Naval Godrej’s tool room was instrumental in developing Asia’s first indigenous typewriter in a market then dominated by imported Remingtons and Olivettis. Interestingly, while the typewriter manufacturing project was in the works since 1948, the order for ballot boxes took precedence and the launch of Godrej & Boyce’s typewriter came about only in 1955. It was a major event in ‘Swadeshi manufacturing’ in the newborn country.

However, for most corporates of that time, the concept of ‘swadeshi’ or Indianisation predated Independence. For instance, the Chauhans of Parle Products were primarily traders of silk and embroidery imported from Europe. It was under the influence of the Swadeshi movement of the freedom struggle that they switched to manufacturing confectionery in 1929.

Indianisation at Tata Steel, too, began in the 1920s after Netaji Subhas Chandra Bose made a case for ‘swadeshi’ in a letter to the then chairman NB Saklatvala, saying the “future of this industry depended largely on Indianisation”. Soon it became almost a motto for Tata Steel. “It was the first time that raw materials did not go out of India to return as finished goods to be sold here. Ours was a swadeshi enterprise financed by swadeshi money and managed by swadeshi brains,” says Chanakya Chaudhary, Tata Steel’s group director for corporate communication and regulatory affairs. The company prospected iron reserves and made steel products, all in India, powered mainly by domestic R&D.

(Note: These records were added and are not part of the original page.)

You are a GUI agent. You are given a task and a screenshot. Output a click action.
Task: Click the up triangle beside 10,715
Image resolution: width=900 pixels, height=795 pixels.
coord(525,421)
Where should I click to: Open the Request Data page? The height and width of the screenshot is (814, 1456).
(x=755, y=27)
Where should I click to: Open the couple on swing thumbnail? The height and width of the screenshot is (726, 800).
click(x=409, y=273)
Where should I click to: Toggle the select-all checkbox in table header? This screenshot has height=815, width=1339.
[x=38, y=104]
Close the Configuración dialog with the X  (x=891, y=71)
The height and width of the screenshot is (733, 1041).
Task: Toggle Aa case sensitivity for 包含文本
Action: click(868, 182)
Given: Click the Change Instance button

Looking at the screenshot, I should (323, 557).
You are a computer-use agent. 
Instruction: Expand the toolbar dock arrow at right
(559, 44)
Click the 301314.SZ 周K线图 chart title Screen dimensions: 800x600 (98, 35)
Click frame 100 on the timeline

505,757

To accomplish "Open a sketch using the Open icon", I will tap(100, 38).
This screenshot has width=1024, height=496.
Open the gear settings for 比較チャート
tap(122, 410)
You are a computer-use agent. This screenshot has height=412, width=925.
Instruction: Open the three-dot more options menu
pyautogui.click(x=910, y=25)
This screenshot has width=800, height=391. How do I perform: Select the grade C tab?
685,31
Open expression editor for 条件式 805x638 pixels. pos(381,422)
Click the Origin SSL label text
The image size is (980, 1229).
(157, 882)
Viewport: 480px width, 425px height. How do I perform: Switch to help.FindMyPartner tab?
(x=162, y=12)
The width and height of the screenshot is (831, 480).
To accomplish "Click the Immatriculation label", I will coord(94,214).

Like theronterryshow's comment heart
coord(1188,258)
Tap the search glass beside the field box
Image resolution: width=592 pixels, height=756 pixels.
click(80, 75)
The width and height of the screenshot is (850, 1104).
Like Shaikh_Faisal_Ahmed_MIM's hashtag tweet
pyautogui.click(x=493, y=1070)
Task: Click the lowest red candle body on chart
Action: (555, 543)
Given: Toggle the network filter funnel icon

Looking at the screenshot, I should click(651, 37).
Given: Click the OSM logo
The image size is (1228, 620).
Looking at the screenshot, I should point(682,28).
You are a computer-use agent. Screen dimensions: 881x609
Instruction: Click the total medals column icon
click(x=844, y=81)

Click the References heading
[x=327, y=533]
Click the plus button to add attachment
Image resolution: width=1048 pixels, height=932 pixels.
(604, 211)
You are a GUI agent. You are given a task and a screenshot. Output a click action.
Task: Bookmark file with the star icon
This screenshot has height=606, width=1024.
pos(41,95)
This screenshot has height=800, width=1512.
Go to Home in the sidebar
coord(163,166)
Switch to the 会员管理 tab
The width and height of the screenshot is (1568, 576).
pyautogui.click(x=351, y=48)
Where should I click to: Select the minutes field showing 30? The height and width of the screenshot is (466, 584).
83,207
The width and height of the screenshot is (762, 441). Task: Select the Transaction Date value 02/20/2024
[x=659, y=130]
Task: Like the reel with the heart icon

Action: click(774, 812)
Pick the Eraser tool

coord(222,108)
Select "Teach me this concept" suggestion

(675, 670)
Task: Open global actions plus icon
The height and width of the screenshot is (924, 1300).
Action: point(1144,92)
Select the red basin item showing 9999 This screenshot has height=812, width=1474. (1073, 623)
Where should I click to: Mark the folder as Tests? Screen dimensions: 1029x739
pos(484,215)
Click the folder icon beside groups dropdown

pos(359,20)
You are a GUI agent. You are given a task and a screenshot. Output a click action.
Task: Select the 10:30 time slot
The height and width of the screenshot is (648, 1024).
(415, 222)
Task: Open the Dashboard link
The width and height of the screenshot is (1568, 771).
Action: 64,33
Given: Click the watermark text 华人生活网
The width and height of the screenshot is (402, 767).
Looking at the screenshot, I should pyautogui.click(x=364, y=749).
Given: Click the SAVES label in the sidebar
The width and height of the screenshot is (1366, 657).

Before Independence, the company had contributed to the war efforts of the colonial government. Steel rails produced in Jamshedpur were used in military campaigns across Mesopotamia, Egypt and East Africa. After Independence, steel quickly became a controlled commodity, with the government deciding who could set up manufacturing capacities, and the quantity and prices at which steel would be sold. “Four steel plants came up in Orissa, West Bengal and the erstwhile undivided Bihar (now Jharkhand) with Soviet and German help. Engineers of Tata Steel contributed to the setting up of these public-sector plants,” says Chaudhary.

Brand India

The government’s clarion call for ‘Made in India’ spurred entrepreneurs to take risks and expand their business in a free country. Hamdard began exploring new markets for Rooh Afza around the country. “We set up our distribution network in the south and western India as there was a new government that gave impetus to home-grown businesses. And Rooh Afza became a ‘drink of India’ from being ‘the drink of the East’,” says Hamdard’s Ali.

The newfound freedom also meant a focus on the motherland in all brand communications. In an ad for Godrej’s soap Vatni (which means ‘from the motherland’), film actor Madhubala declares: “It’s superior and it’s Swadeshi”. For many years after Partition, the soap’s ad continued to feature a map of undivided India — a reminder of the struggles undergone to achieve freedom. Dalmia Cement’s ad back then exhorted customers to “construct your house of independence”.

For these companies and many others for whom the Indian market earlier included Pakistan, there was now a new requirement. In a circular dated March 25, 1949, the Order & Despatch Department of Godrej & Boyce directed that “the inscription ‘Made in India’ should be marked on each and every package exported to Karachi”. This was a requirement for other Indian businesses too.

While both Partition and Independence changed many businesses forever, companies incorporated several learnings from the epochal events into their operations. “One of them was the Joint Consultation system introduced in 1956 for management-worker participation in the running of the company. This ensured complete industrial harmony,” says Tata Steel’s Chaudhury.

Hamdard continues to follow the post-Independence policy of encouraging entrepreneurship through local sourcing of herbs and other ingredients for all its products. Godrej, in a bid to reinforce its faith in pluralism, has set up a culture lab in Vikhroli to foster the cross-pollination of eclectic ideas and ignite conversations around modernity. And Parle is taking its products across the world. Like others, it has come a long way from its days of wheat shortage to become the company behind the world’s largest selling biscuit — Parle G — made in India.